Although the GPU I use isn't GTX 1080 Ti, TITAN Xp should give a compatible result. The speed is quite far away from the result described in your paper as above shows.

yuxiangsun commented 5 years ago

The training code is heavily copied from MFNet, but I set the drop_last in the train dataloder as False. The ResNet weight was not freezed. Dropout was not used. As the validation loss is very noisy, it is quite a good luck to select a better final weight. In addition, the random weight initialization influences the training.

yuxiangsun commented 5 years ago

For the run time calculation method, I think that it is fine as long as all the networks are evaluated in the same manner. Here, I just give a reference. You can speed up it using a number of tricks.

yuxiangsun commented 5 years ago

The weight file is correct. You forget to change to RTFNet-50 in RTFNet.py.

RECORDS:
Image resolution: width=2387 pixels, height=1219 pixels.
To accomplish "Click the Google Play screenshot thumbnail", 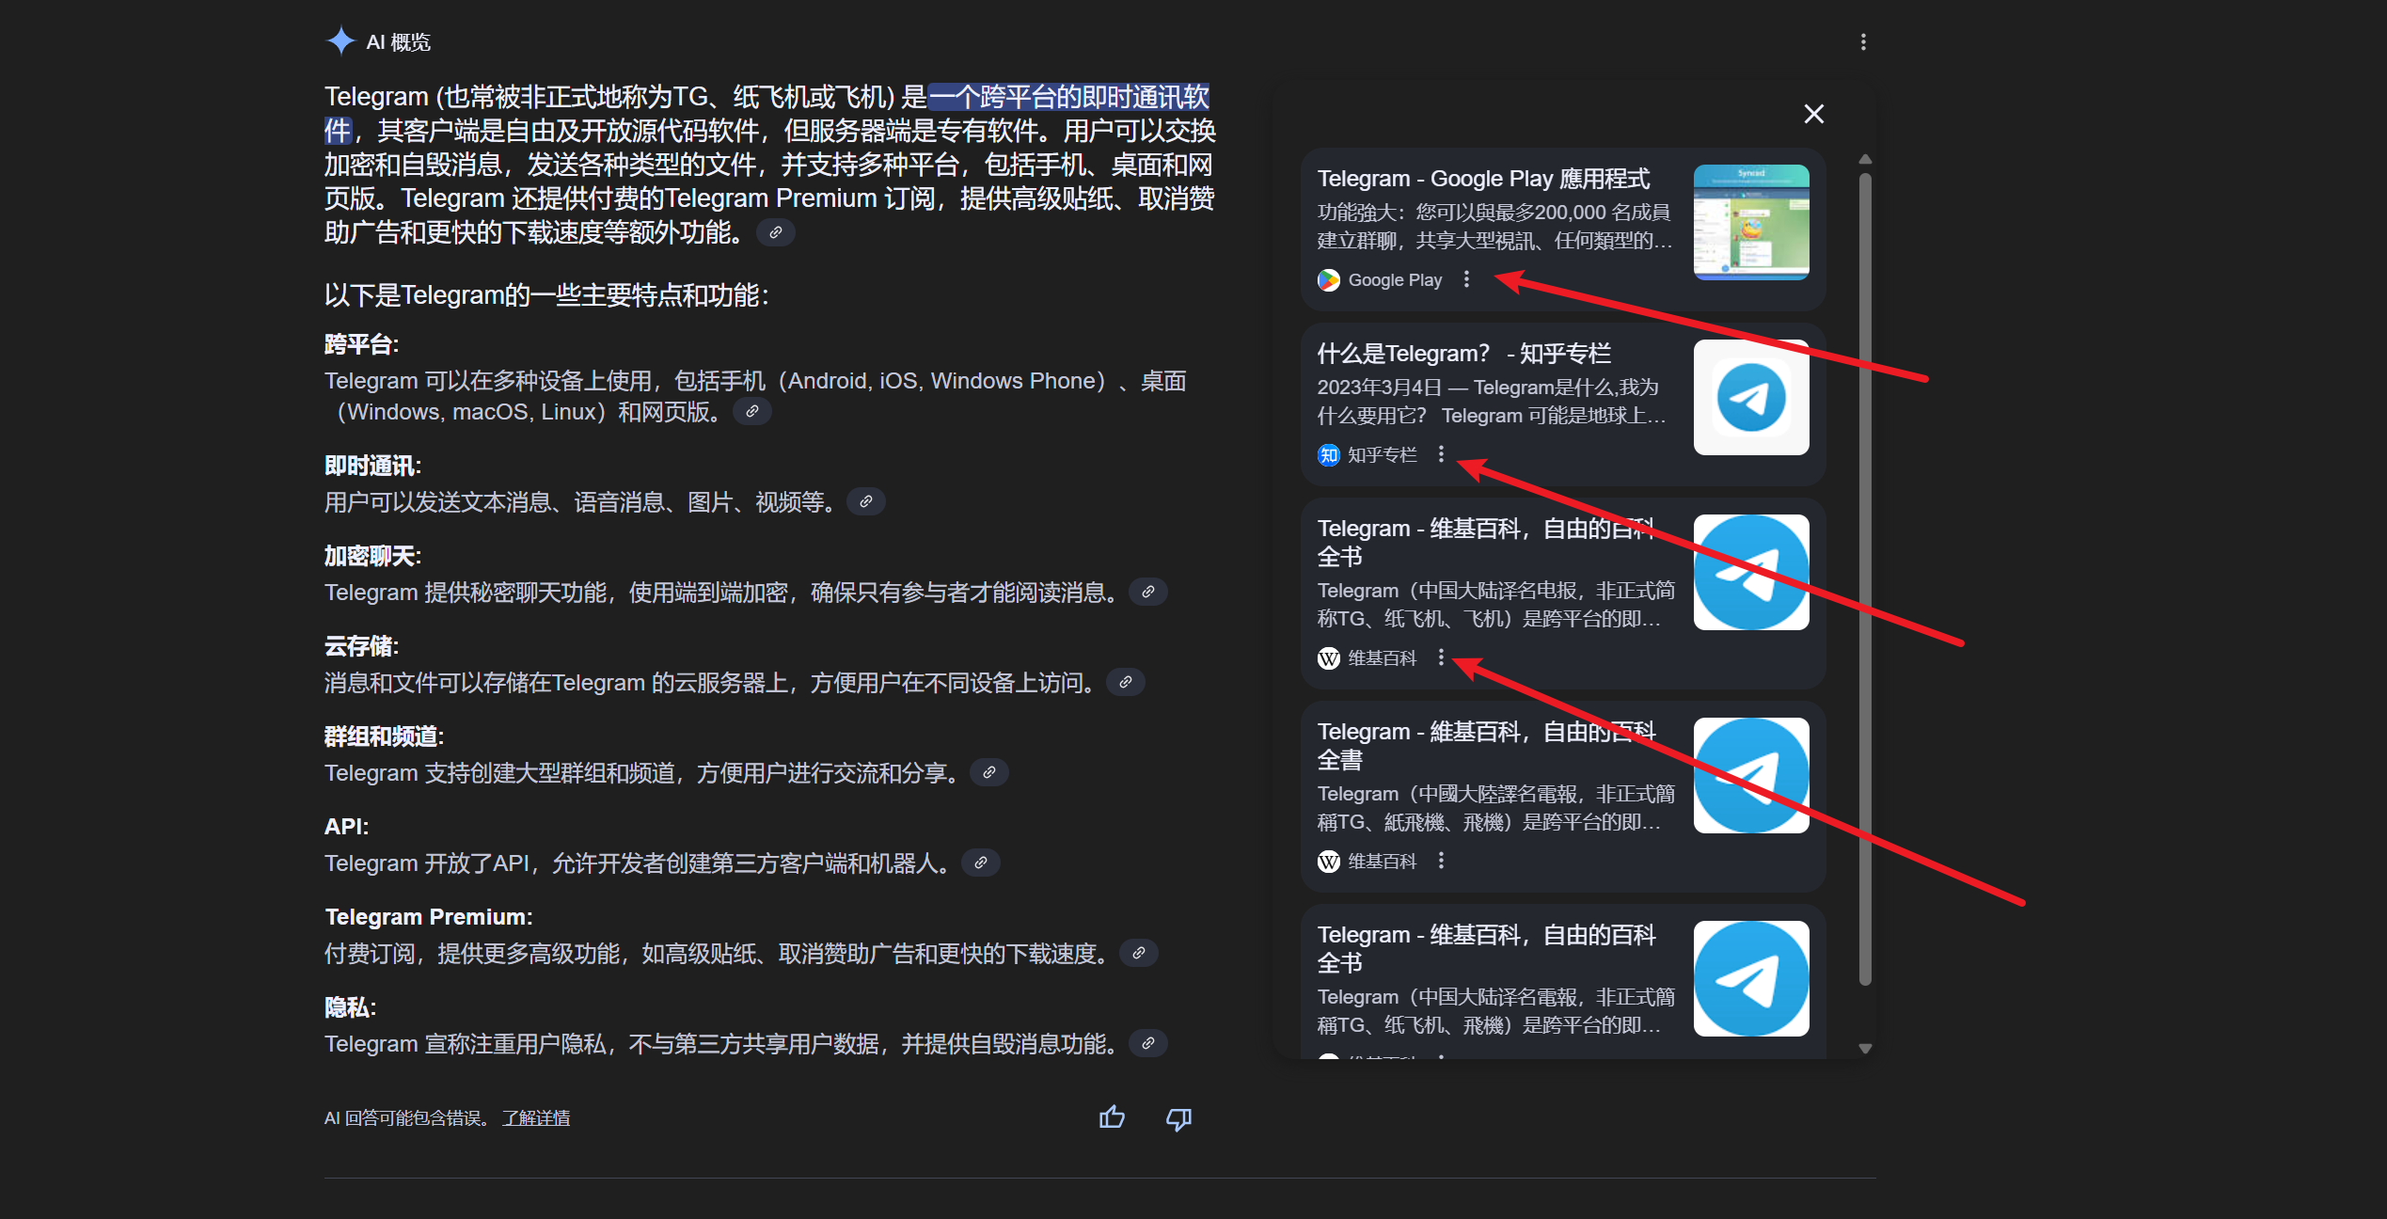I will coord(1751,222).
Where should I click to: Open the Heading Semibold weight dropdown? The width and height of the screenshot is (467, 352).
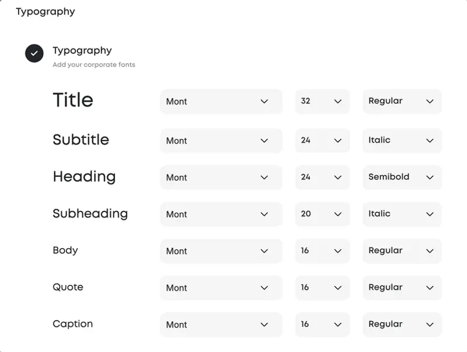[x=402, y=177]
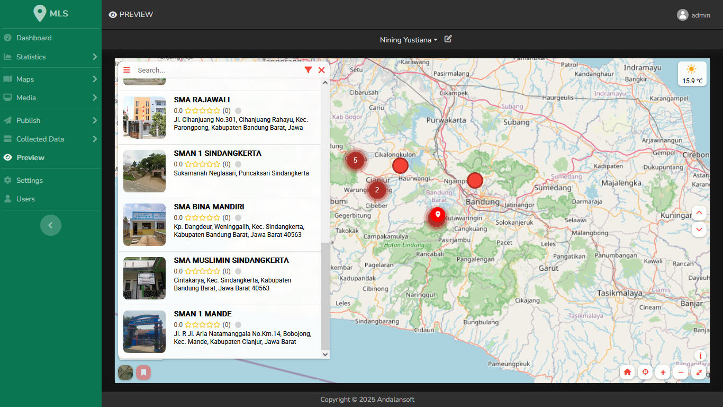Open the Nining Yustiana dropdown

click(408, 40)
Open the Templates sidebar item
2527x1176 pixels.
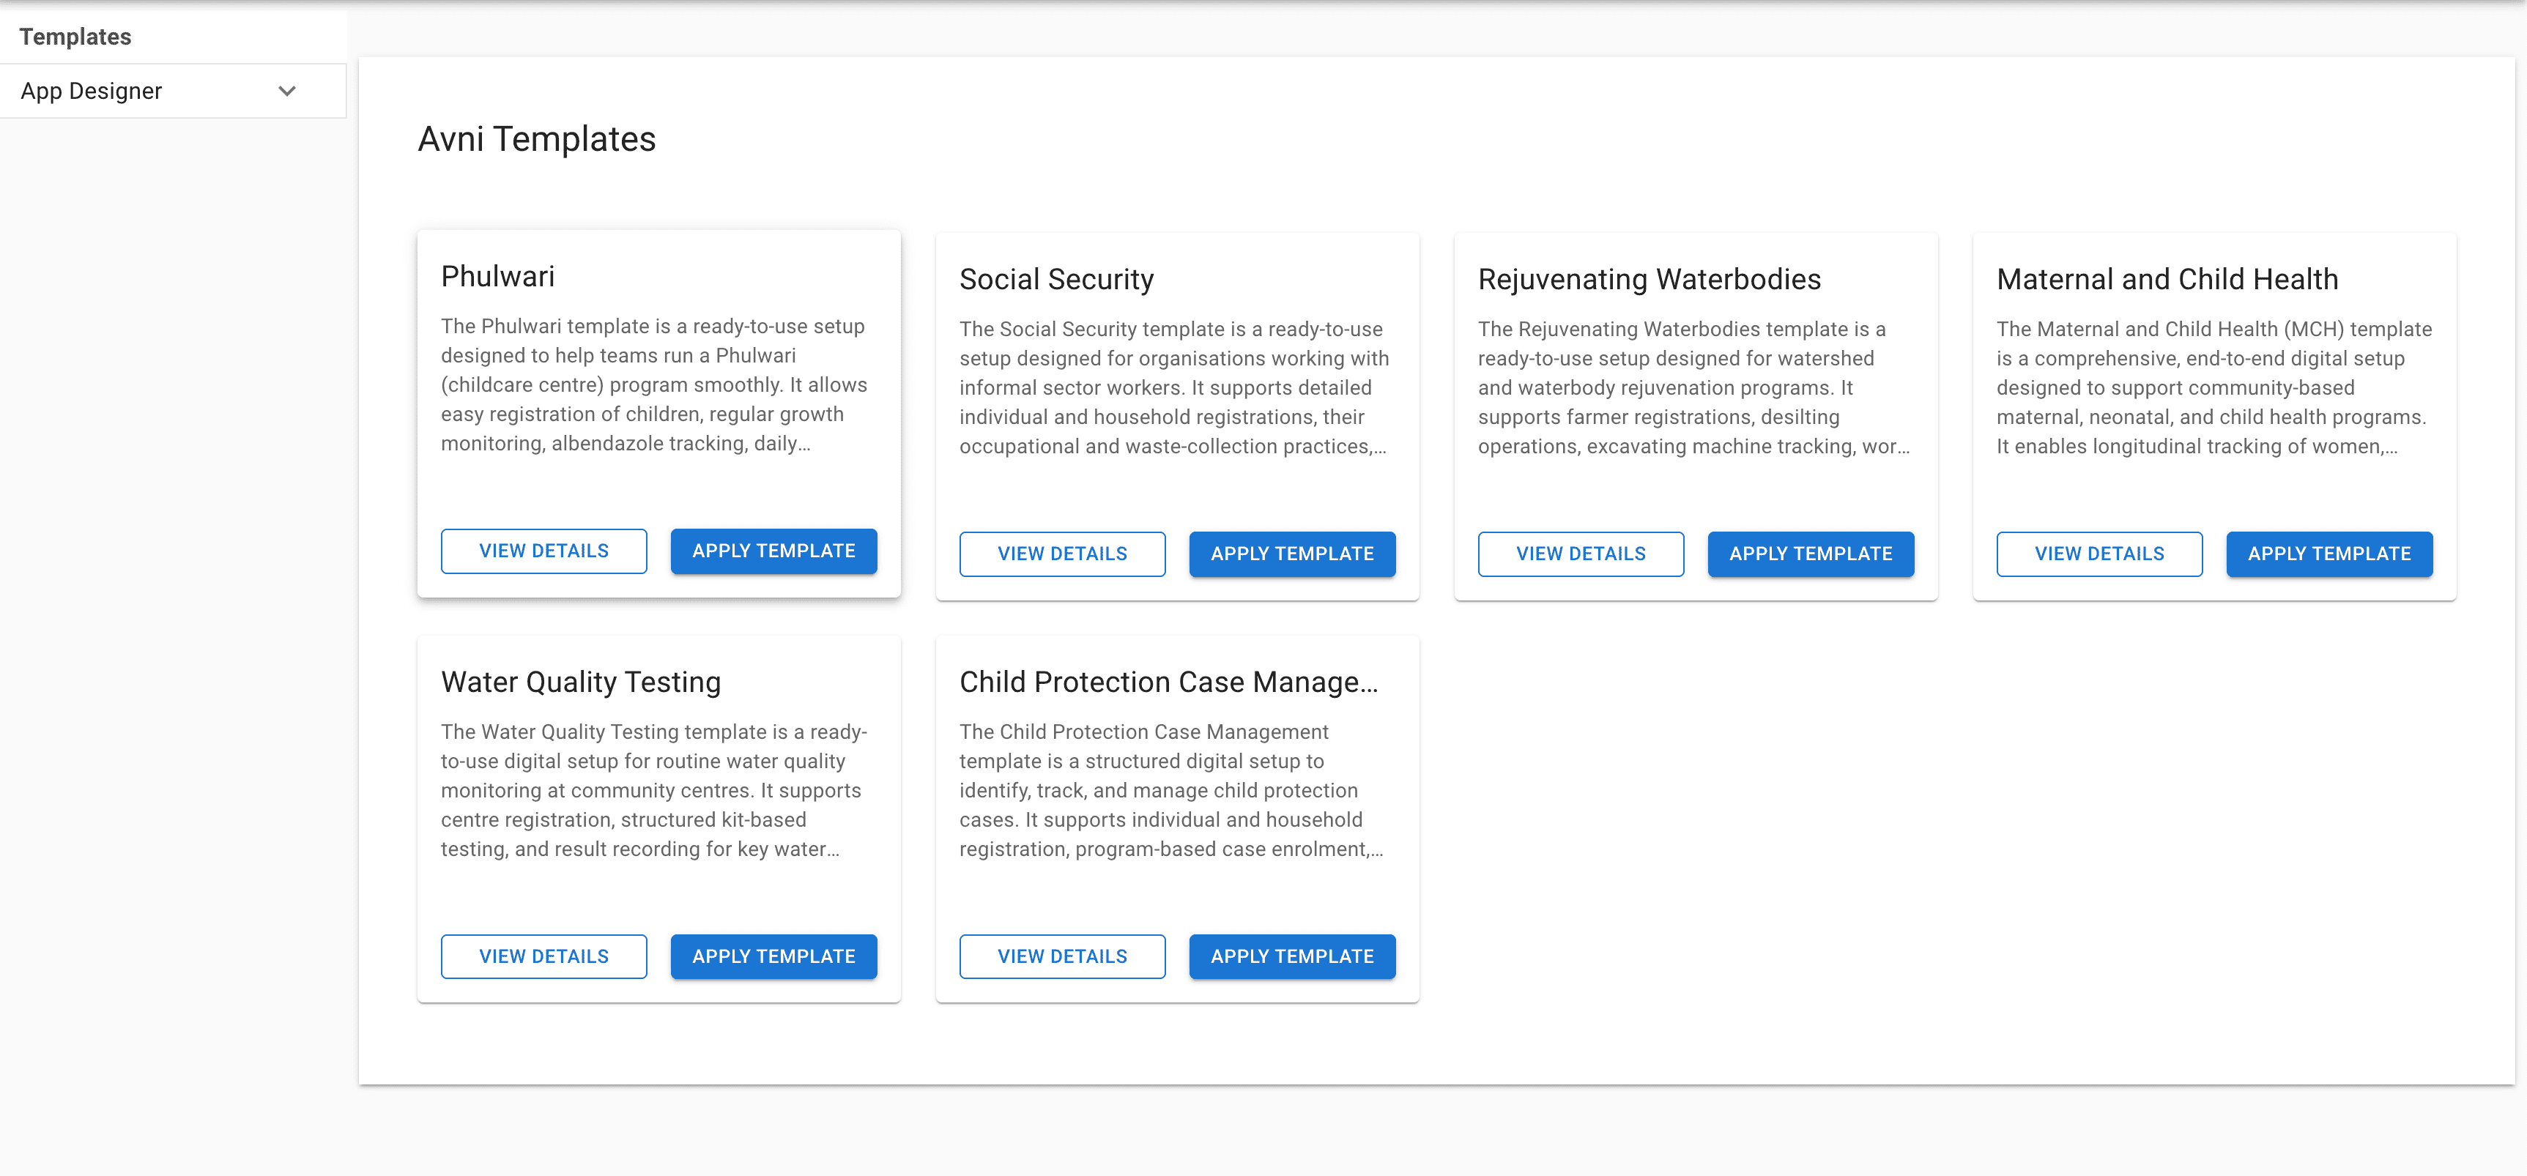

WORK TO BE COMPLETED: Continue the forum thread about RTFNet training and run time, picking up after its last comment.

THE ANSWER:
celynw commented 5 years ago

Thanks for responding.

Going back to the original reason I opened the issue: Can we leave this open until there is a training script which allows people to reproduce the published results? Or at least one that gets somewhere close, I understand there is an element of randomness and selection but I only expect this to yield a small improvement.

lvcat commented 5 years ago

Thanks for responding.

Going back to the original reason I opened the issue: Can we leave this open until there is a training script which allows people to reproduce the published results? Or at least one that gets somewhere close, I understand there is an element of randomness and selection but I only expect this to yield a small improvement.

recently i retrain this network use mfnet‘s training set i got result as follow:

class acc avg | class iou | car(acc iou) | person | bike | curve | carstop | Guardrail | colorcone | bump | 50.3 43.5 | 91.1 84.3 | 76.4 66.1 | 67.4 55.8 | 60.1 42.4 | 38.7 30.1 | 1.10  0.6 | 4.11 3.11 | 14.5 11.4 | i cant get the same result too. maybe i miss something ,but i think coz the lack of detail of small objects(32 downsample) ,the results is hard to get the same data in paper. if i use the structrure as unet in RTFNet-50 i could get the close results.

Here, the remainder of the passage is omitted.